#### [QUESTIONS ON THE MATERIAL]
• A. From the flashcards on housing and insurance, extract the part that opens with the words containing "personal risk, property" and closes with "losses or injuries?".
• B. Extend the flashcards on housing and insurance with further cards that pick up after the last one shown.

#### [TEXT BLOCK]
━━━━

Exam 3 Flashcards
Renting is more advantageous than buying a home when you are seeking:
lower initial costs.
How does a seller’s market differ from a buyer’s market?
Seller’s market - demand for homes is high with few available for sale.
Buyer’s market - many homes are available for sale with relatively low demand.
How do changing interest rates affect the amount of mortgage a person can afford?
As interest rates decline, home buyers can afford to take on a larger mortgage
Under what conditions might an adjustable-rate mortgage be appropriate?
When interest rates are relatively high, and they are expected to decline.
What factors affect the selling price of a home?
location, size, condition, features, and current market demand
Insurance
Protection against possible financial loss
How are the most common risks classified?
personal risk, property risk, and liability risks
What is the difference between pure risk and speculative risk?
Pure risk-A risk in which there is only a chance of loss; also called insurable risk.
Speculative risk-A risk in which there is a chance of either loss or gain.
What are the methods of managing risk?
- risk avoidance
- risk reduction
- risk assumption
- risk shifting.
What main coverage is included in home insurance policies?
coverage for the building and other structures, additional living expenses, personal property, and personal liability
What type of coverage in a home insurance policy is designed to pay for legal action taken against a homeowner who may be legally responsible for another person’s losses or injuries?
liability
How does renter’s insurance differ from other home insurance policies?
Renter’s insurance includes coverage for personal property, additional living expenses, and personal liability. It does not cover the building or other structures.

━━━━

#### [SUPPLIED MATERIAL]
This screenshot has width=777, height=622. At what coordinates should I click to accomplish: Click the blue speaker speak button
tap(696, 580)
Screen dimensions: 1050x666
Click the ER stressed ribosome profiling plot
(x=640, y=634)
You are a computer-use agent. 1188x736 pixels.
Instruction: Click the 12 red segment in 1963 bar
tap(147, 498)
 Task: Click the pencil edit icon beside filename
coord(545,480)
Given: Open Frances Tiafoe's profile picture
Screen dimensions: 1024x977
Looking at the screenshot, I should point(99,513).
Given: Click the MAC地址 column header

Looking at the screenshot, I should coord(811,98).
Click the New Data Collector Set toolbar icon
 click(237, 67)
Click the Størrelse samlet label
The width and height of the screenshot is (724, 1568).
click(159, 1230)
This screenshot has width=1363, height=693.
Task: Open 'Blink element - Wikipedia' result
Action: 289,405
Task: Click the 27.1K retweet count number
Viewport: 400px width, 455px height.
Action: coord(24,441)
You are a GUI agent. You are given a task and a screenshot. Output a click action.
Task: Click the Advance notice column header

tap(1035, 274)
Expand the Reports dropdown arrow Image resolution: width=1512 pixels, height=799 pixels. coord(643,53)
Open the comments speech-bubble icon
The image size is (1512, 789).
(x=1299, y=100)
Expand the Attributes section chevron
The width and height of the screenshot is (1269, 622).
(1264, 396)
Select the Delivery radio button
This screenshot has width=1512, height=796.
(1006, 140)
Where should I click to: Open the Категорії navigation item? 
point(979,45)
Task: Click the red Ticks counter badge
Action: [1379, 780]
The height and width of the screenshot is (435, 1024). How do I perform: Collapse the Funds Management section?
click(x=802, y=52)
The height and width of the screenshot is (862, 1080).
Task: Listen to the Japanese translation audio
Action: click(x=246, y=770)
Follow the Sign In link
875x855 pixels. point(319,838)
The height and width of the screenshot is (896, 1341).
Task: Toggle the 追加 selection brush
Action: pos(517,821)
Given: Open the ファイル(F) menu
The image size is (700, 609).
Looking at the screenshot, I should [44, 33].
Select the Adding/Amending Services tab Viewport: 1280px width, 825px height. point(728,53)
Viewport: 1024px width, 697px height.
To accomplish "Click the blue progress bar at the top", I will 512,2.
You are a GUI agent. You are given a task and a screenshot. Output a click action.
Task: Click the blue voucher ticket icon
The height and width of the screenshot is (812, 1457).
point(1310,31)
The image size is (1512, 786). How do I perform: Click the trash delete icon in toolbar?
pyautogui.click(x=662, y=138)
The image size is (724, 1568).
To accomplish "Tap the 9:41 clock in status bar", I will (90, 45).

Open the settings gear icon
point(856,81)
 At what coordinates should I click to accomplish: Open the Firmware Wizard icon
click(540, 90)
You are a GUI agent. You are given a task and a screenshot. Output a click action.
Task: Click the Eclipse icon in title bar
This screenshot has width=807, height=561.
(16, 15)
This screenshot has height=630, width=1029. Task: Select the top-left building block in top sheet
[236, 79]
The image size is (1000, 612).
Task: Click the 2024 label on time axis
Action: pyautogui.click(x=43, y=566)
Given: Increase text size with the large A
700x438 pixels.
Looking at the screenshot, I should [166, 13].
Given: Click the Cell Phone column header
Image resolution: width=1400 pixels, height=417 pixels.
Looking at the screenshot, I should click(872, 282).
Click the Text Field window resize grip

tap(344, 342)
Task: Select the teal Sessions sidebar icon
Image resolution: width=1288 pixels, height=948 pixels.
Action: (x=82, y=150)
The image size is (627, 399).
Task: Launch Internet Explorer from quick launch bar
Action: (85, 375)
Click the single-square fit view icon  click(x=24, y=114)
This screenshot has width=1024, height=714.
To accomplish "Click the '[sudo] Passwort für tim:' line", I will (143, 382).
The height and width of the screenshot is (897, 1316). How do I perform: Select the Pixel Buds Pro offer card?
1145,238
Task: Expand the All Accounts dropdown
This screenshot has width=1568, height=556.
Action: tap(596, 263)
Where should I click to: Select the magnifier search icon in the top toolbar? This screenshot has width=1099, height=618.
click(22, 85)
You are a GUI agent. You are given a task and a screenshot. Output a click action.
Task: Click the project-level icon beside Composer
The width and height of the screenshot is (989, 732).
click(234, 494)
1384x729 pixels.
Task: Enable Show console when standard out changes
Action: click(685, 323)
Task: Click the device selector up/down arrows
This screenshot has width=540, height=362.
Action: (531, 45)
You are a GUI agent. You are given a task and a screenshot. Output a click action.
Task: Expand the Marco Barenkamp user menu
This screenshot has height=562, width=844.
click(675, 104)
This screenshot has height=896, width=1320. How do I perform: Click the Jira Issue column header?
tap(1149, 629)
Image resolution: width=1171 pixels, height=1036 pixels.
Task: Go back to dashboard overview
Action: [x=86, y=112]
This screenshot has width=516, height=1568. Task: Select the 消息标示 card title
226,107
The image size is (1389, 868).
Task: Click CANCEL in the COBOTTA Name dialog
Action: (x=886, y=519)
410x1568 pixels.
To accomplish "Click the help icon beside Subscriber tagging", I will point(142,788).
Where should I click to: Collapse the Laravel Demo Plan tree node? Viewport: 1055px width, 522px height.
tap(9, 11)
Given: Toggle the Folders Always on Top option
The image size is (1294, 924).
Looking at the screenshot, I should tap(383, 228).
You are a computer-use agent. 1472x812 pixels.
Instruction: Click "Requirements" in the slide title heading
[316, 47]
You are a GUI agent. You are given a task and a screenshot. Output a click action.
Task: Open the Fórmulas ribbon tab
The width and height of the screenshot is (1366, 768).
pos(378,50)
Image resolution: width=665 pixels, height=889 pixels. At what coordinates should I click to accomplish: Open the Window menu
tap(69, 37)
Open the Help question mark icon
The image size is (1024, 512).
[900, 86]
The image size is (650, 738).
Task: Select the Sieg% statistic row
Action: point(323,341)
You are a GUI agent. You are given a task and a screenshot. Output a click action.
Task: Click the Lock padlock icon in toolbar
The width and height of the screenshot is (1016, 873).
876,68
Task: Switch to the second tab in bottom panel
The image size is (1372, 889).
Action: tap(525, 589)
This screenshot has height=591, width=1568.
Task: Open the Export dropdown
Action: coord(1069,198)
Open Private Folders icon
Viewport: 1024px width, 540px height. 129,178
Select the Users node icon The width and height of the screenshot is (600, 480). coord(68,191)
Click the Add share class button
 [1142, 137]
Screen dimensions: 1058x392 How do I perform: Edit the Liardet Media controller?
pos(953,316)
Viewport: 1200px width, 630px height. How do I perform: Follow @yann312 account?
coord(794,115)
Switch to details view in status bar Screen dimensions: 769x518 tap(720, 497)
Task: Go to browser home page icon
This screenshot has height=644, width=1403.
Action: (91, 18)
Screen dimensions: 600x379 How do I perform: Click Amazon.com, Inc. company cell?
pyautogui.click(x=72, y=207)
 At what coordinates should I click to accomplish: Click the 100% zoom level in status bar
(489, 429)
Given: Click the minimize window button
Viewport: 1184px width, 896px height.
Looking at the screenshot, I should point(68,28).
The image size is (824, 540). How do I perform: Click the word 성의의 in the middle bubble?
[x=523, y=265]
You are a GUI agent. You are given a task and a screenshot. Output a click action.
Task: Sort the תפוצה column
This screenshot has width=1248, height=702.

━━━━

#### [EXERCISE RESULTS]
• A.
personal risk, property risk, and liability risks
What is the difference between pure risk and speculative risk?
Pure risk-A risk in which there is only a chance of loss; also called insurable risk.
Speculative risk-A risk in which there is a chance of either loss or gain.
What are the methods of managing risk?
- risk avoidance
- risk reduction
- risk assumption
- risk shifting.
What main coverage is included in home insurance policies?
coverage for the building and other structures, additional living expenses, personal property, and personal liability
What type of coverage in a home insurance policy is designed to pay for legal action taken against a homeowner who may be legally responsible for another person’s losses or injuries?

• B.
Financial responsibility law
State legislation that requires drivers to prove their ability to cover the cost of damage or injury caused by an automobile accident
no-fault system
drivers involved in an accident collect medical expenses, lost wages, and related injury costs from their own insurance company
How does collision coverage differ from comprehensive physical damage coverage?
Collision - pays for damage to the insured’s car when it is involved in an accident
Comprehensive physical damage - covers financial loss from damage to a vehicle caused by a risk other than a collision, such as fire, theft, glass breakage, hail, or vandalism
A major expense associated with home ownership would be:
real estate taxes
During which phase of the home-buying process would you assess types of housing available?
Determine home ownership needs
A conventional mortgage usually has:
equal payments over 10, 15, 20, 25, or 30 years
Which of the following is an example of a closing cost?
Title insurance
While cleaning your home, a worker damages some furniture. You take action against the worker’s employer to cover the cost of the damage. This is an example of a(n)
vicarious liability
An umbrella policy is designed to cover:
major personal liability claims
Which type of coverage would pay for damage to your automobile in an accident for which you were at fault?
collision
Henry Edwards was injured in an accident caused by another driver who did not have insurance. Henry’s medical expenses would be covered by:
uninsured motorists protection
lease
legal document that defines the conditions of a rental agreement.
Condominium
individually owned housing unit in a building with several such units
Zoning laws
Restrictions on how the property in an area can be used
Mortgage
long-term loan on a specific piece of property such as a home or other real estate
Points
Prepaid interest charged by a lending institution for the mortgage
- each discount point is equal to 1 percent of the loan amount.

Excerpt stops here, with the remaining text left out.